と口々に言っては、患者さんの手を引いてお寺へ導いていく。

 近所のおばちゃんたちの介護余力、おそるべし。

 ああ、この方は、お寺という触媒を介して、地域のみなさんと強いきずなで結ばれているのだなあ、なんて豊かな生活なんだろうと、スタッフみんなが感じて帰ってきたということだ。

 宗教は、他人同士をつなぐ助け合いの窓という一面もあるのだ。

 とはいえ、それぞれの宗教のイデオロギーの違いから論争に発展しがちなので、過度に宗教を礼賛するつもりはない。

 一方、先祖・家族を大切にする、ということであれば、世界中の誰もが共感できるのではないか。

 先祖がいて、頑張ってくれたからこそ、今の自分がある、そして家族があると考えて、先祖を思い、敬い、感謝する、そのくらいの価値観は共有していいのでは。

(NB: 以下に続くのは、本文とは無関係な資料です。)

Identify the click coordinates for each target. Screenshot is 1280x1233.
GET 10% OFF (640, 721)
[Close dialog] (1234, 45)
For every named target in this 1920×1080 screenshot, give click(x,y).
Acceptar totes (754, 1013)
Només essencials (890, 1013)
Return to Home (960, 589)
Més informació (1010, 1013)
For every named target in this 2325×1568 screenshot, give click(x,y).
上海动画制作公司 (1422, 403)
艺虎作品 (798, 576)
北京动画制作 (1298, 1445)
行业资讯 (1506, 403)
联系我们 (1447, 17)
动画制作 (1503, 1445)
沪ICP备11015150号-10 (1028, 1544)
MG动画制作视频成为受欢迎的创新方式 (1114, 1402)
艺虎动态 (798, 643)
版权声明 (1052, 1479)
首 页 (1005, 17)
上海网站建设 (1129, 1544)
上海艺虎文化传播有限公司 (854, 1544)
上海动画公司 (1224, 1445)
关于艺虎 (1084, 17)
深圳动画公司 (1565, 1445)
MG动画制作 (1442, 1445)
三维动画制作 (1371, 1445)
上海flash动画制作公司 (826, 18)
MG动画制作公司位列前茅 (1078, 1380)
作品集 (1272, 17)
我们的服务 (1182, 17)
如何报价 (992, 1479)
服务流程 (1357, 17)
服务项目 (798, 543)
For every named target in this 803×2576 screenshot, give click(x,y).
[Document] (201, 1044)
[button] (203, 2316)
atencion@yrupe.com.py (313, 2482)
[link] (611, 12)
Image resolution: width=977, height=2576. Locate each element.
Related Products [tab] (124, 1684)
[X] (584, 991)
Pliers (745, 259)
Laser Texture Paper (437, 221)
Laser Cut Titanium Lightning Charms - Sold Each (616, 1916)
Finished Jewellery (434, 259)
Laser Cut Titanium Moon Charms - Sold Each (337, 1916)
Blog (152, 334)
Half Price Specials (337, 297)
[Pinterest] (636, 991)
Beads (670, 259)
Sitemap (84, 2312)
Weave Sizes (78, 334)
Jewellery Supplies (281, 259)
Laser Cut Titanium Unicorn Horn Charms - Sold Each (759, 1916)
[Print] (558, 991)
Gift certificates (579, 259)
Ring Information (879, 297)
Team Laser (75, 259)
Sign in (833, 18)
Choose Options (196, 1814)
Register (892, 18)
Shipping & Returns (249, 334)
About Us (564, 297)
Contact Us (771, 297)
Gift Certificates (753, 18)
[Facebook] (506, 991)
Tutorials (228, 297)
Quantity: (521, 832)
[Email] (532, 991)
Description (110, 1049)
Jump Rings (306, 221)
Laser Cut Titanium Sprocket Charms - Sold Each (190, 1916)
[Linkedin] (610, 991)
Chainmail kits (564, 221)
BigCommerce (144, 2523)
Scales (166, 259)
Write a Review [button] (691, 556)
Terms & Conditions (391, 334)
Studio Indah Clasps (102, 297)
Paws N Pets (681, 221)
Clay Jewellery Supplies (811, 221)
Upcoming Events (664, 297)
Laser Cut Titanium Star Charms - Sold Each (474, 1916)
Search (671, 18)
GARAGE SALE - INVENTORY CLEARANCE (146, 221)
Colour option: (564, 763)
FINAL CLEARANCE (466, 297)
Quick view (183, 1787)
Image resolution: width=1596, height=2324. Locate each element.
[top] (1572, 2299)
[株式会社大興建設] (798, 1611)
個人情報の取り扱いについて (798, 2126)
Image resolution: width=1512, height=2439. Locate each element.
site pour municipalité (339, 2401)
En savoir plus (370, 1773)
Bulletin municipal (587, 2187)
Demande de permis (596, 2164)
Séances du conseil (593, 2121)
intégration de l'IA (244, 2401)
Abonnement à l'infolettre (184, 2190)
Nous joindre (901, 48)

 私は毎週実家の仏壇で祖父母や叔母、父に手を合わせている。

 若いころとは違って、盆正月には必ず私と妻の実家に顔を出す。

 節目節目で墓参をする。

 私は曲がりなりにも仏教徒なのでそうするわけだが、日本古来の土着の神様にもときどき祈りを捧げ、コメとサケとモチをお供えする。

 それぞれの宗教的な立場で、それぞれのやり方に沿って、先祖と家族を敬えばそれで足りる。

 そうした姿を子供たちにも見せて、先祖を想い、家族をつなぐ、とはどういうことか、言葉ではなく行動で伝えたい。

 

 緊急事態宣言が解除され、制限がいくばくかでも緩められた今だからこそ、それが許される患者・家族には、互いに見つめあい、言葉を交わし、触れ合える幸せを分かち合い、生きて出会えた喜びの気持ちと絆を大切にしてほしい。